It's really interesting , isn't it. 60% sounds a lot. If you work it through though - if you had 200,000 adults in the population, that means 120,000 (60%) are double jabbed. If vaccines are around 90% effective 108,000 of those will develop immunity, leaving 10% - 12,000 not protected. 40,000 people have had one jab, so about 50% of them, 20,000 are not protected. And then the remaining unvaccinated 20% or 40,000 adults are also not protected. That adds up to 72,000 adults, that's almost exactly one third of the adult population not protected. Then add your under 18s and, depending on how the population in your area is made up, maybe getting on for half your population has no protection.

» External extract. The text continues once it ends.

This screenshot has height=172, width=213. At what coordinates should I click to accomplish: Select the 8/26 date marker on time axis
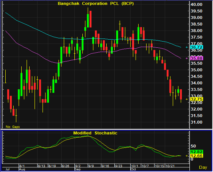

Vaccination coverage doesn't need to be that high if prevalence is low, but with high prevalence and higher than expected transmissability, two thirds coverage doesn't seem to be enough to really suppress the spread. IMO it may have created the impression that the vaccines don't stop you getting it. I think they probably do stop most people getting it, but not all, and because a lot of people are getting it now, everyone almost inevitably knows someone who's jabbed who's got covid. That is just MO.
I suppose some double-jabbed people who aren't protected (i.e the 10% ) will be amongst the old and vulnerable, which could mean we could get a rise in deaths as more of them get it. We have been told that vaccination reduces risk of serious illness even if you get covid, but I don't think we know by how much. What % die in vaccinated compared to unvaccinated? Numbers of deaths have been (happily) small since vaccinations rolled out, so do we have enough data to really know this?